§ About this exercise
Could you copy every record exactly, leaving the pictures behind?

§ Data provided

______

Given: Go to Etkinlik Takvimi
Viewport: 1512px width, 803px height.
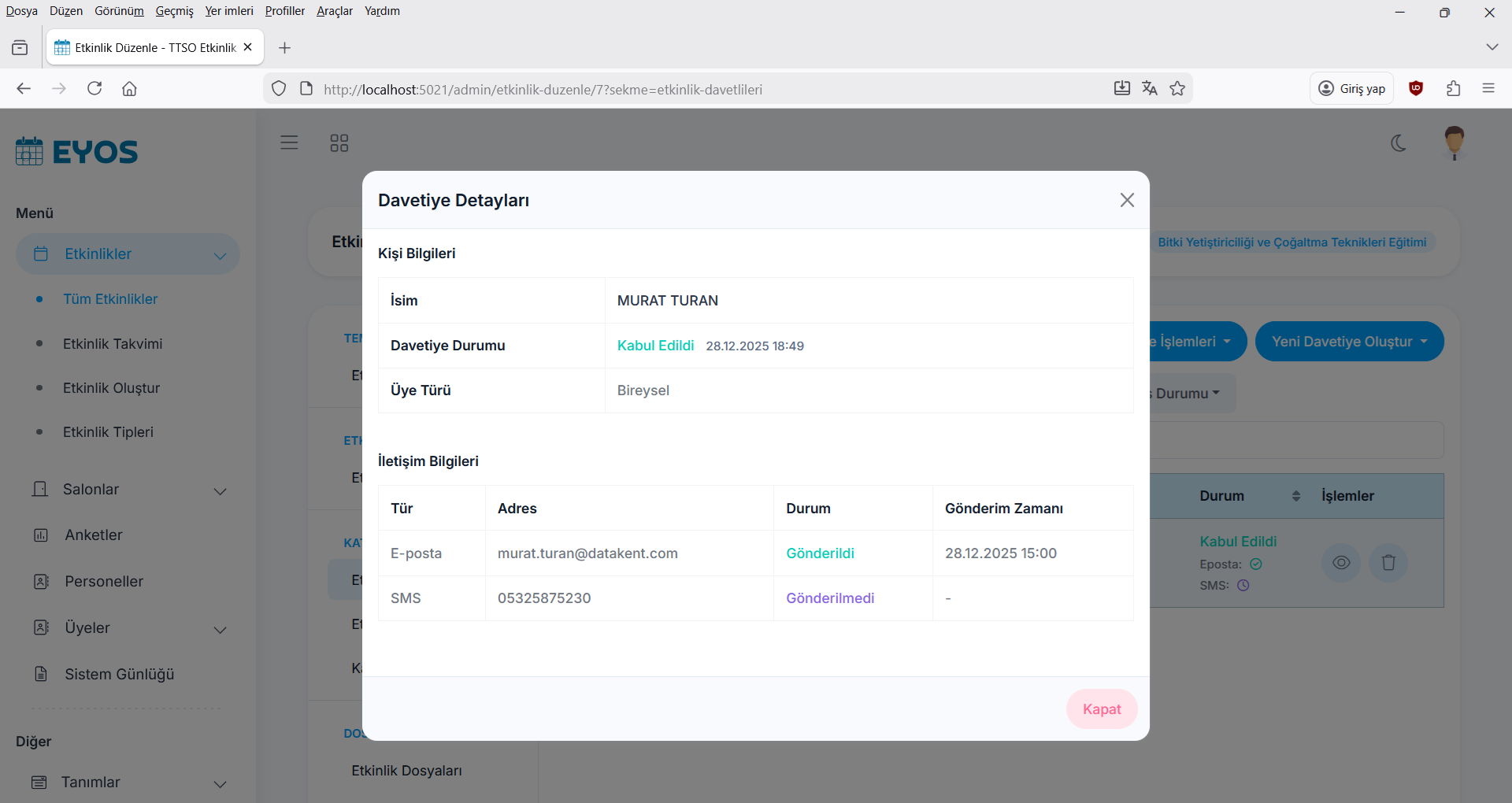Looking at the screenshot, I should point(113,344).
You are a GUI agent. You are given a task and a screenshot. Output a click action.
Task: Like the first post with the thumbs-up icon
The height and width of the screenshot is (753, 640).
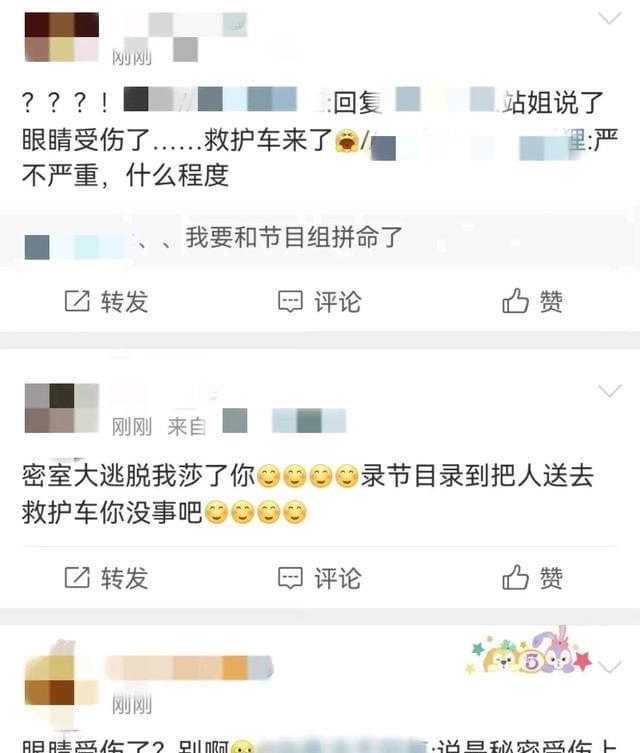pyautogui.click(x=515, y=301)
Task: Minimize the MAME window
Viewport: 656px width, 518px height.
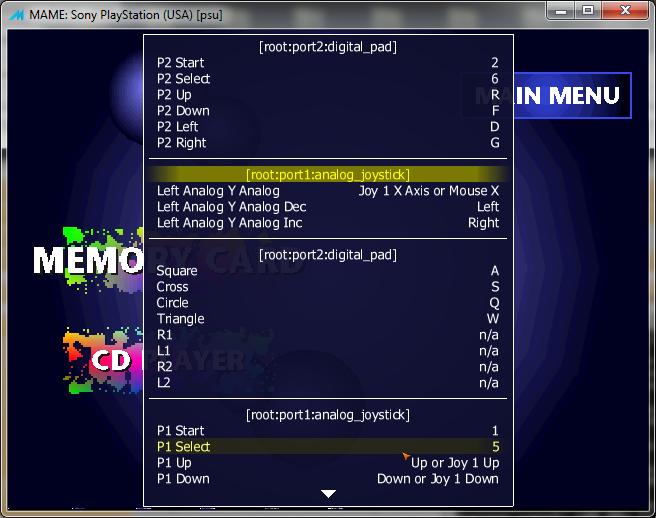Action: 561,10
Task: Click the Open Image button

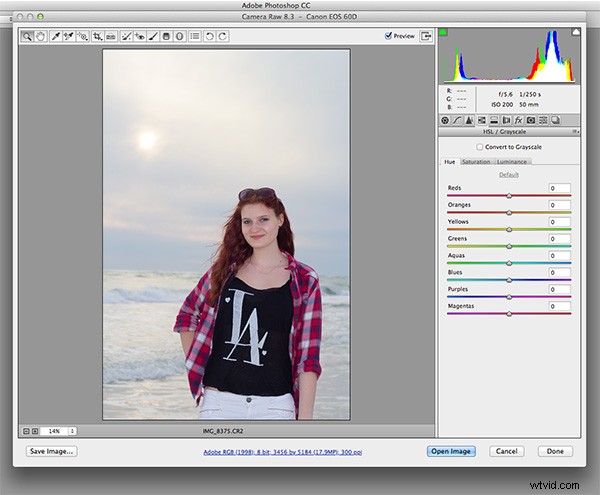Action: point(449,451)
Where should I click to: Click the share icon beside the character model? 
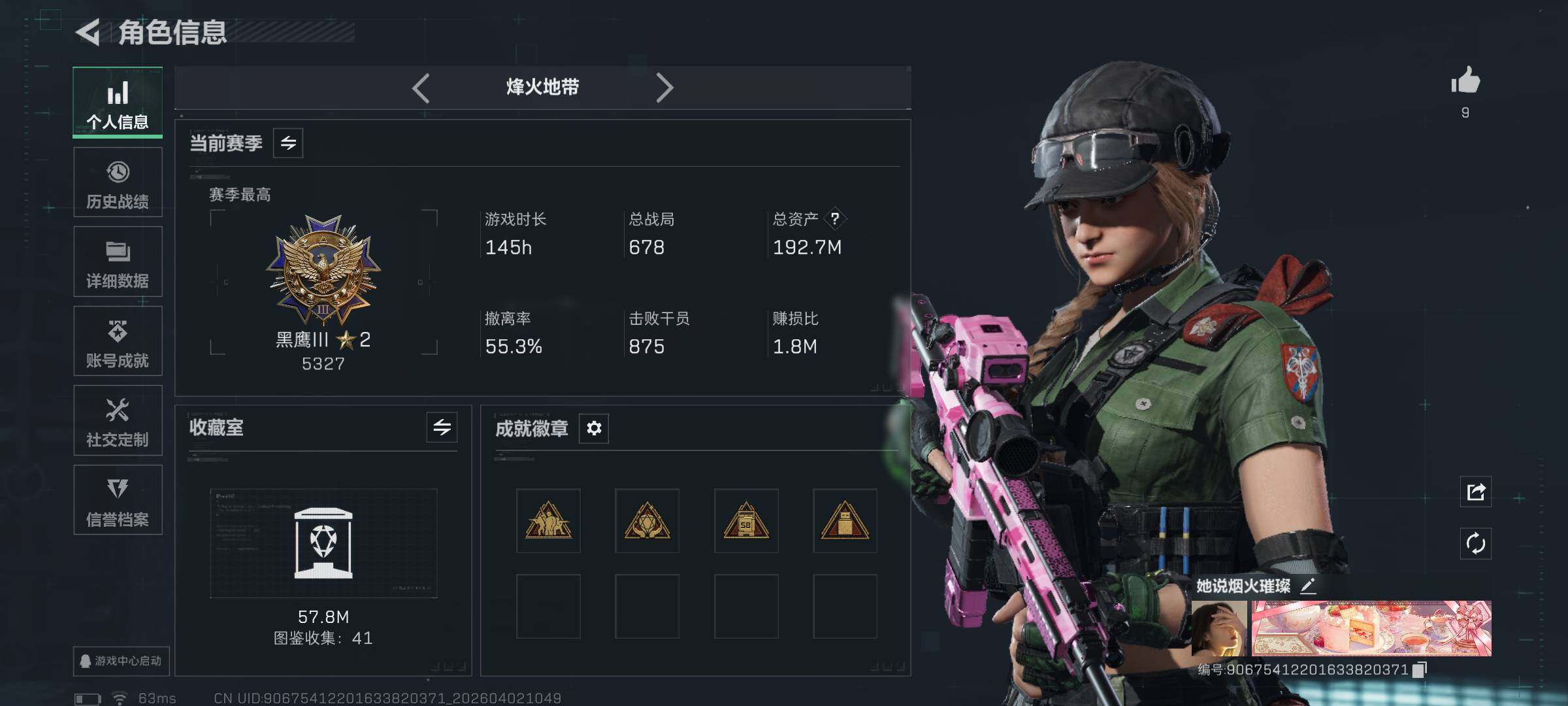point(1476,492)
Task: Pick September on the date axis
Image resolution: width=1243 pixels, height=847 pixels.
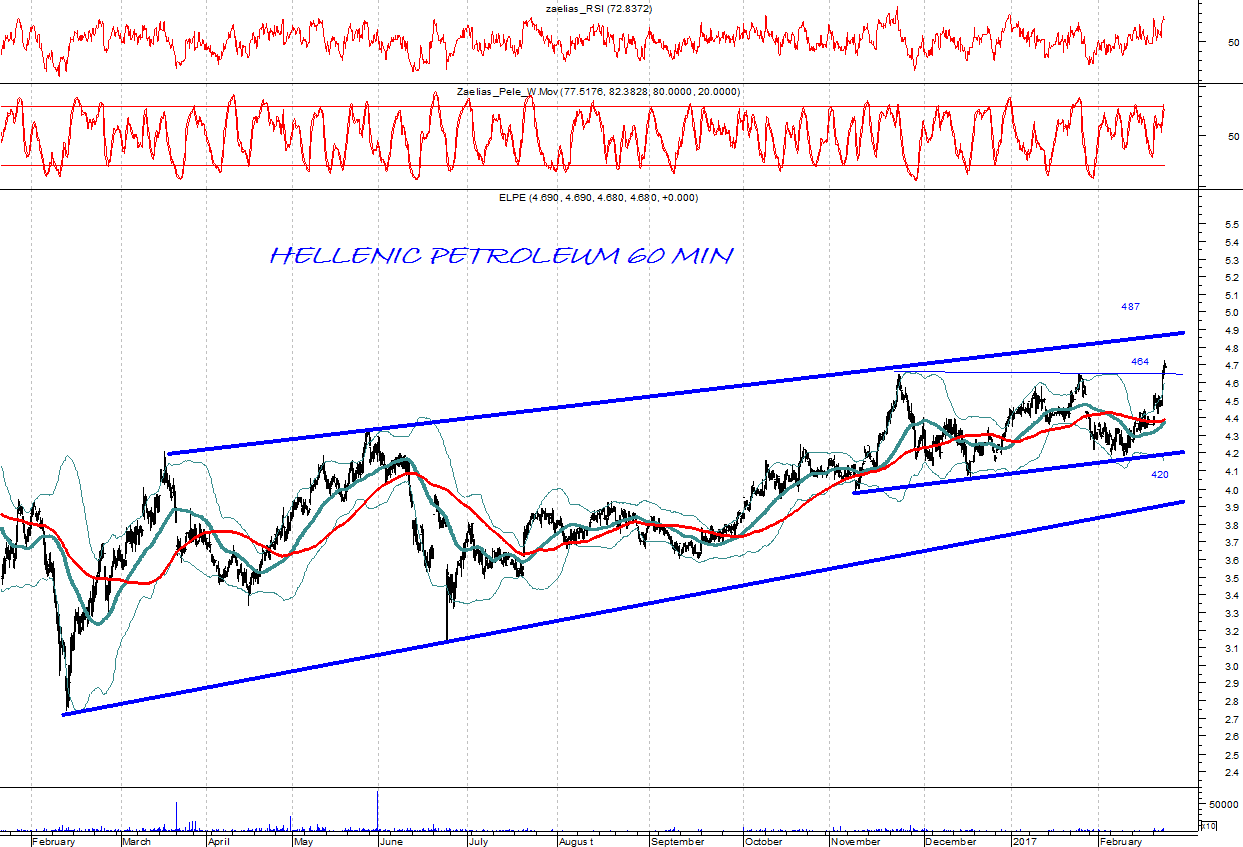Action: coord(678,841)
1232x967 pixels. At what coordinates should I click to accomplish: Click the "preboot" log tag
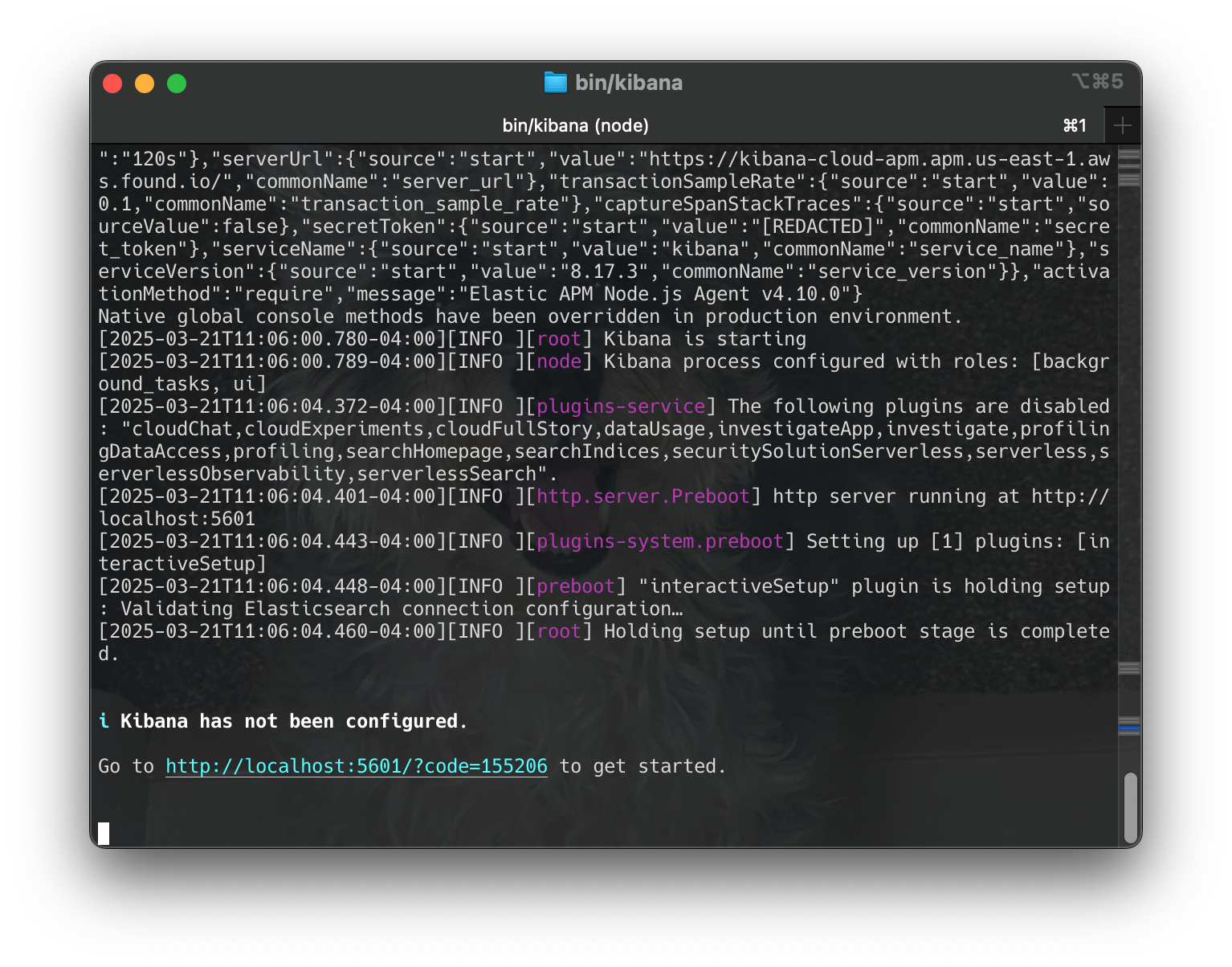pyautogui.click(x=576, y=586)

______

§ Task output
Given: Go to Etkinlik Takvimi
Viewport: 1512px width, 803px height.
Looking at the screenshot, I should point(113,344).
You are a GUI agent. You are given a task and a screenshot. Output a click action.
Task: Like the first post with the thumbs-up icon
The height and width of the screenshot is (753, 640).
pyautogui.click(x=515, y=301)
Task: Minimize the MAME window
Viewport: 656px width, 518px height.
Action: 561,10
Task: Click the Open Image button

Action: point(449,451)
Where should I click to: Click the share icon beside the character model? 
point(1476,492)
Task: Pick September on the date axis
Image resolution: width=1243 pixels, height=847 pixels.
Action: coord(678,841)
1232x967 pixels. At what coordinates should I click to accomplish: Click the "preboot" log tag
pyautogui.click(x=576, y=586)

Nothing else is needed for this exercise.